In-depth reviews

Lexus RC 300h (2014-2020) interior & comfort

You get plenty of tech in the Lexus RC 300h, but it’s not the easiest to use

Lexus RC
Overall rating

2.5 out of 5

Interior & comfort rating

4.0 out of 5

The RC is basically a two-door coupe version of the Lexus IS saloon, and nowhere is that more obvious than from the driver’s seat. Mind you, that’s no bad thing, as you’ll at least be comfortable while sitting there. Lexus seats are always excellent and the good ride quality is a boon, too.

It also means you have a very well-built cabin, although it doesn’t have quite the sheer class you get in, say, an Audi or Mercedes. And, despite some clever little touches, it’s often a case of form over function: yes, it looks good, but it’s not always the easiest to use.

Lexus RC 300h dashboard

Anyone familiar with the inside of a Lexus IS saloon will be totally at home in the RC, because the dashboard is pretty much a carbon copy of what you’ll find in that car. You certainly won’t have anything to complain about in terms of how well it’s built or the quality of the materials the company have used. However, in the cold light of day, it doesn’t quite have the sheer class and design flair you’d find in an Audi or Mercedes.

That’s not to say there aren’t some nice touches, with the LED interior lighting giving it a classy air. But, the ventilation controls on the centre console are typical of the car’s slight lack of attention to detail. They’re metallic strips that you swipe your finger along to change the temperature, and they look great, but they’re not as easy to use as the more usual knobs – especially when the car is moving.

Equipment, options and accessories

The RC is pretty pricey, but at least it’s well equipped for the money. Following revisions to the range for 2019, there are now three trim levels: the basic RC, as well as F Sport and the flagship Takumi model.

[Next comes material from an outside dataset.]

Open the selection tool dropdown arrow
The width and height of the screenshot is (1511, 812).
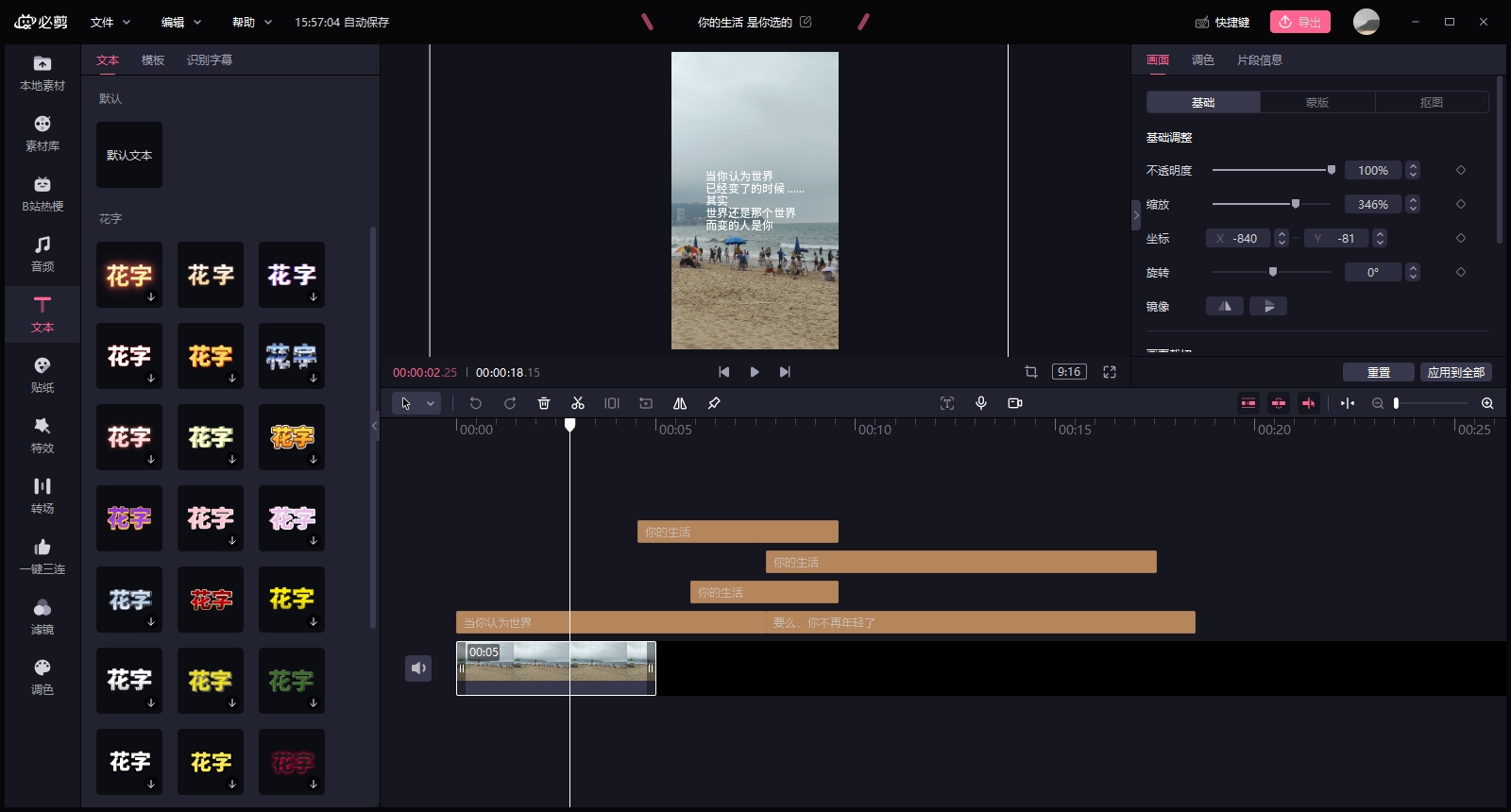[x=431, y=403]
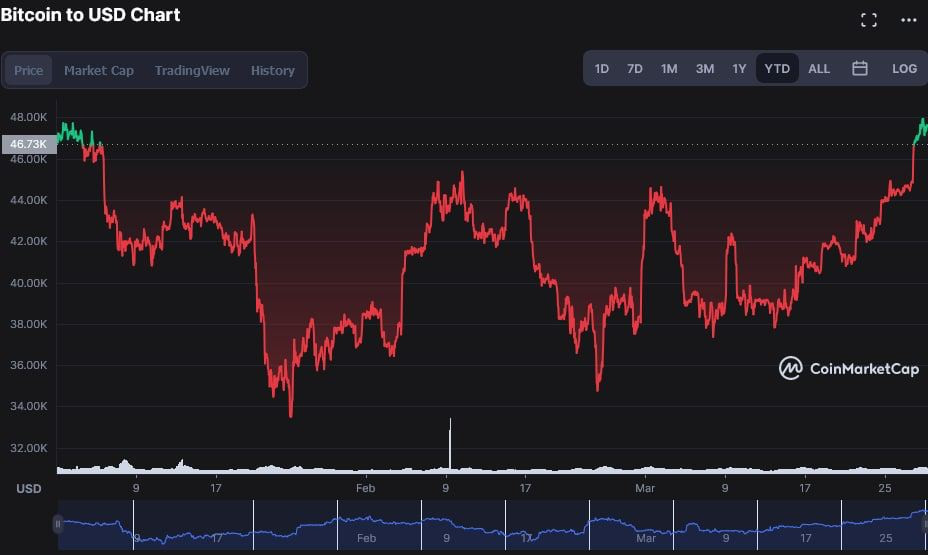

The RC comes with 18-inch alloy wheels, the Lexus Safety System+, front and rear parking sensors, a reversing camera, smart entry and the Lexus Premium Navigation system. Leather upholstery is an option, but buyers should be aware that they won’t need to add too many options before the list price (which starts at £38,000) rises to over £40,000, which will increase their annual road tax bill for the first five times the car is taxed.

Meanwhile, F Sport models get a mesh grille, sports seats and adaptive suspension. And, finally, at the top of the range, the Takumi models have a Mark Levinson stereo, 19-inch alloys, Blind Spot Monitor, Rear Cross Traffic Alert, a sunroof and smooth leather upholstery.

Infotainment, apps and sat nav

The sad truth is that Lexus isn’t up with the best car makers for infotainment at the moment. For example, there's a nice 10.3-inch screen sitting at the top of the centre console, but the graphics aren’t that great and it’s not a touchscreen. Instead, you control all the various features, such as the sat-nav, stereo and so on, using a small touchpad down by the cupholders.

It’s very different to the systems you’ll find in any of its rivals, but you’ll soon find out why. It’s awkward and immensely frustrating to use, because it’s very difficult to ‘aim’ the cursor on the screen with any degree of accuracy, especially when driving.

What’s more, you don’t have access to the same kind of smartphone connectivity (Apple CarPlay and Android Auto) that you do on rival cars. So, there are no apps on your smartphone that you can use in the car and no way to communicate with your car, as you can with a BMW, for example.

Bluetooth connectivity, allowing you to make and receive calls (using the controls on the steering wheel), as well as letting you stream music from your phone is as good as it gets in an RC.